------ Given entries

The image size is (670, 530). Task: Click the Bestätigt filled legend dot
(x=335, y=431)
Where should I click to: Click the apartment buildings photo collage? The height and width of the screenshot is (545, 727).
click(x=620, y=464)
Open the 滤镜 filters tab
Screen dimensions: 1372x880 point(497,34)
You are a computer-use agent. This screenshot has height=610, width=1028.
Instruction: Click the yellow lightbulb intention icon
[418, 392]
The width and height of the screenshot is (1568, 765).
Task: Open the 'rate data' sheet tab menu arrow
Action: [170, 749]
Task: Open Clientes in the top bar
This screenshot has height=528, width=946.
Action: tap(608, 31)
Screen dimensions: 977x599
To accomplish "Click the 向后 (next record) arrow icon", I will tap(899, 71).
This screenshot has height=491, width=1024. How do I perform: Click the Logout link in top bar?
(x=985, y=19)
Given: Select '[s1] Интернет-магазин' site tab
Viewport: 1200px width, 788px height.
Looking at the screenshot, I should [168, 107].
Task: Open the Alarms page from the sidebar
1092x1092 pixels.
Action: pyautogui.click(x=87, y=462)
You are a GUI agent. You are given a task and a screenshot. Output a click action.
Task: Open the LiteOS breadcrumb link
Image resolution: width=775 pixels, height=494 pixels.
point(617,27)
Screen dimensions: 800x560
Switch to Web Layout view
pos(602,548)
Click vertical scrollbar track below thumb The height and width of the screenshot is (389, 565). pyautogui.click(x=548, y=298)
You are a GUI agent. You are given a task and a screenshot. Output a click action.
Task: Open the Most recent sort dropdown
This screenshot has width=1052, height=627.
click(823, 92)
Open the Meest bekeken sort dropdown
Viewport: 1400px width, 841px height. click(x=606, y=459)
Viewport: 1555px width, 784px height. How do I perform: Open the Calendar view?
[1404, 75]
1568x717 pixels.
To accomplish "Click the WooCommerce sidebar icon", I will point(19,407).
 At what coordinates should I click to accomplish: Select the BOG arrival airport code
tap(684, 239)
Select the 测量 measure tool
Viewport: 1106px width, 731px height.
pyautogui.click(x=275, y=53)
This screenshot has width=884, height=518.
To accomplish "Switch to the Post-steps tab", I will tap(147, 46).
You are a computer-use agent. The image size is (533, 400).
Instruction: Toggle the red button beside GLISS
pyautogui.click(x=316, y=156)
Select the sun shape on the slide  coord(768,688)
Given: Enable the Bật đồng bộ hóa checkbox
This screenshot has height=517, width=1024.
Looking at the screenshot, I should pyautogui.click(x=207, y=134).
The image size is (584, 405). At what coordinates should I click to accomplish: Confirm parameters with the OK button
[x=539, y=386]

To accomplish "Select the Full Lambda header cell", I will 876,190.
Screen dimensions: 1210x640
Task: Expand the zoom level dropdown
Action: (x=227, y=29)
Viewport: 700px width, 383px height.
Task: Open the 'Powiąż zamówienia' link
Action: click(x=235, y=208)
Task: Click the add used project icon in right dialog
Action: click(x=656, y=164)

------------

Work to complete: Here the job is to transcribe the lines from the first line of the data through the line containing "Click vertical scrollbar", inclusive, exactly and with nothing else.

Solution to this exercise:
The image size is (670, 530). Task: Click the Bestätigt filled legend dot
(x=335, y=431)
Where should I click to: Click the apartment buildings photo collage? The height and width of the screenshot is (545, 727).
click(x=620, y=464)
Open the 滤镜 filters tab
Screen dimensions: 1372x880 point(497,34)
You are a computer-use agent. This screenshot has height=610, width=1028.
Instruction: Click the yellow lightbulb intention icon
[418, 392]
The width and height of the screenshot is (1568, 765).
Task: Open the 'rate data' sheet tab menu arrow
Action: [170, 749]
Task: Open Clientes in the top bar
This screenshot has height=528, width=946.
Action: tap(608, 31)
Screen dimensions: 977x599
To accomplish "Click the 向后 (next record) arrow icon", I will tap(899, 71).
This screenshot has height=491, width=1024. How do I perform: Click the Logout link in top bar?
(x=985, y=19)
Given: Select '[s1] Интернет-магазин' site tab
Viewport: 1200px width, 788px height.
Looking at the screenshot, I should [168, 107].
Task: Open the Alarms page from the sidebar
1092x1092 pixels.
Action: pyautogui.click(x=87, y=462)
You are a GUI agent. You are given a task and a screenshot. Output a click action.
Task: Open the LiteOS breadcrumb link
Image resolution: width=775 pixels, height=494 pixels.
point(617,27)
Screen dimensions: 800x560
Switch to Web Layout view
pos(602,548)
Click vertical scrollbar track below thumb The height and width of the screenshot is (389, 565). pyautogui.click(x=548, y=298)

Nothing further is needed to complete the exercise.